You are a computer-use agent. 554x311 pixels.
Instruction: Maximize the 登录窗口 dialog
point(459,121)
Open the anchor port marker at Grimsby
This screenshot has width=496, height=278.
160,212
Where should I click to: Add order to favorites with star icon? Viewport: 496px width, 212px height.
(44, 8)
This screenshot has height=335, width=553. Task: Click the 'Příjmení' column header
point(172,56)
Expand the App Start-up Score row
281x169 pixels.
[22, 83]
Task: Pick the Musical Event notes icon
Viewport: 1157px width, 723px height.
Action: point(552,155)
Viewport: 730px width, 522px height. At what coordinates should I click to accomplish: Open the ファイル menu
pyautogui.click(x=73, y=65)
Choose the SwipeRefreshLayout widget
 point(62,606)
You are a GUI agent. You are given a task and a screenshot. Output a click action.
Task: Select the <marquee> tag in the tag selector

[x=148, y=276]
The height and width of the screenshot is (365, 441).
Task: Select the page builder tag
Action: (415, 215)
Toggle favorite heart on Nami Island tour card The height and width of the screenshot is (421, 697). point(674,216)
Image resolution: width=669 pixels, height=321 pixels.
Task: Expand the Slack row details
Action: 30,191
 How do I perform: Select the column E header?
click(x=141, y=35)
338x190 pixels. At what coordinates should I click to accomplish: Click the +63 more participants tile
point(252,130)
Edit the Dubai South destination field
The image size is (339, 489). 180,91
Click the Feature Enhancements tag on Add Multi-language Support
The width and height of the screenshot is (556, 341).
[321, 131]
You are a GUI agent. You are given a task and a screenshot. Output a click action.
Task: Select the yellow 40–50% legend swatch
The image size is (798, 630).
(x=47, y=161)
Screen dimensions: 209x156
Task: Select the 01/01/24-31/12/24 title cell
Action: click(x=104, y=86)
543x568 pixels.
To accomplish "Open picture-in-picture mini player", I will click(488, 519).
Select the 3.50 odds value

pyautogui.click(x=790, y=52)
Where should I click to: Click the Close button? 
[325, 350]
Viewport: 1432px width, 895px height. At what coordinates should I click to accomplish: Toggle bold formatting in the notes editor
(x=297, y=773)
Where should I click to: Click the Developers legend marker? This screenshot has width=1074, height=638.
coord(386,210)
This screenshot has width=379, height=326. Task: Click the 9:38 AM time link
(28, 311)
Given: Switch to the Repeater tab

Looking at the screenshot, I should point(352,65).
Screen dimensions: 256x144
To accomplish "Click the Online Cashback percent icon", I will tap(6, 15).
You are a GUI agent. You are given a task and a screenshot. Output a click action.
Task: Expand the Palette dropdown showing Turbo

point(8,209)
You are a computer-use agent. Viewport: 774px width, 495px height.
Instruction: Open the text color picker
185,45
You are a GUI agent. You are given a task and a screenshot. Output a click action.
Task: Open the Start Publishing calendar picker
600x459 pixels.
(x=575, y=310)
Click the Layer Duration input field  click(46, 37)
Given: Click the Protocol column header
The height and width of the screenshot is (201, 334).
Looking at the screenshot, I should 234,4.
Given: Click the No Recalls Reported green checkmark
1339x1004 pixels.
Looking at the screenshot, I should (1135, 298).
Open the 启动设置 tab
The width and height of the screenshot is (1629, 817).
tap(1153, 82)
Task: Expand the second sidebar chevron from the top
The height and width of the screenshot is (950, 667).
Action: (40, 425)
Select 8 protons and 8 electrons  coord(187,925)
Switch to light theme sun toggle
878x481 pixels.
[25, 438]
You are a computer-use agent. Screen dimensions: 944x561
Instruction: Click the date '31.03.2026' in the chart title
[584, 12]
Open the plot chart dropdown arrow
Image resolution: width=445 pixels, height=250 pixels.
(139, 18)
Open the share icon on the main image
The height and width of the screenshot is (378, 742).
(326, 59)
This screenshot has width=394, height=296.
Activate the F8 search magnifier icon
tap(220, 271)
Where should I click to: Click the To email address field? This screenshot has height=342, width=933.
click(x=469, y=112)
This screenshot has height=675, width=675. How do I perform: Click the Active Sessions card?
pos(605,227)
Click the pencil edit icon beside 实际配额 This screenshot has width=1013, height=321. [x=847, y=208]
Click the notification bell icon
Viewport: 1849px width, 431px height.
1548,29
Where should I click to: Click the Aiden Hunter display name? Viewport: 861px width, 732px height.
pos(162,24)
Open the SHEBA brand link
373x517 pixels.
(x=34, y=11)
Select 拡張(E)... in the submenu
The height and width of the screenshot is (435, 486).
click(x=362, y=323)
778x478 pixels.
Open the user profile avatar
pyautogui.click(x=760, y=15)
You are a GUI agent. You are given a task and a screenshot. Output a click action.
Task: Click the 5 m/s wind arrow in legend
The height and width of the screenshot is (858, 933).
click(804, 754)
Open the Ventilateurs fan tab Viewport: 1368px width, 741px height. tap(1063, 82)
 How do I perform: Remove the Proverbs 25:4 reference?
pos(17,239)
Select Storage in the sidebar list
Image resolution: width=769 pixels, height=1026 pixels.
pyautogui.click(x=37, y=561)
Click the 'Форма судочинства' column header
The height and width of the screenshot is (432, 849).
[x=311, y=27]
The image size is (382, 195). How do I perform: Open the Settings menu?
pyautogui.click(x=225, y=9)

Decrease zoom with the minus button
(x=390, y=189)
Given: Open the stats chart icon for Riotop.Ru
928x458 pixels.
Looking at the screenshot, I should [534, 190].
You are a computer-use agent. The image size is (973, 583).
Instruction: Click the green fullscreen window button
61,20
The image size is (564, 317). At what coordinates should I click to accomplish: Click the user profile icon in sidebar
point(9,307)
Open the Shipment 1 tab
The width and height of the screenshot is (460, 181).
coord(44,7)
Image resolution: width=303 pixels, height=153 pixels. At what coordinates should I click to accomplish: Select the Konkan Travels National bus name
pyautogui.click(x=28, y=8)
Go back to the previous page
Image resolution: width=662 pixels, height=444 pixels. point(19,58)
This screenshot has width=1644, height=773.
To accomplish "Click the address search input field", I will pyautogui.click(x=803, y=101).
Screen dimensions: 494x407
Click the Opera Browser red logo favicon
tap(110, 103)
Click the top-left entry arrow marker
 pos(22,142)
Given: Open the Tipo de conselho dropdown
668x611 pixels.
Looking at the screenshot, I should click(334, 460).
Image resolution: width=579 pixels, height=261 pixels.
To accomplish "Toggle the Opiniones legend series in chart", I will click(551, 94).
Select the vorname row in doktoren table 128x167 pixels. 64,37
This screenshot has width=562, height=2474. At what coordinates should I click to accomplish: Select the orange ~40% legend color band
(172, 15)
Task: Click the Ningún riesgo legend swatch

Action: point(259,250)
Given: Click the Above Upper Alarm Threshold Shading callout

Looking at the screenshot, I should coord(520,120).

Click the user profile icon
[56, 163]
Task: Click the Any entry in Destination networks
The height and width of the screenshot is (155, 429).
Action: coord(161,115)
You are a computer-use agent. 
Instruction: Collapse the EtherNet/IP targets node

About this task
Report each line of the entries where the word "input" occurs.

Written solution
Click the Layer Duration input field  click(46, 37)
To accomplish "Click the address search input field", I will pyautogui.click(x=803, y=101).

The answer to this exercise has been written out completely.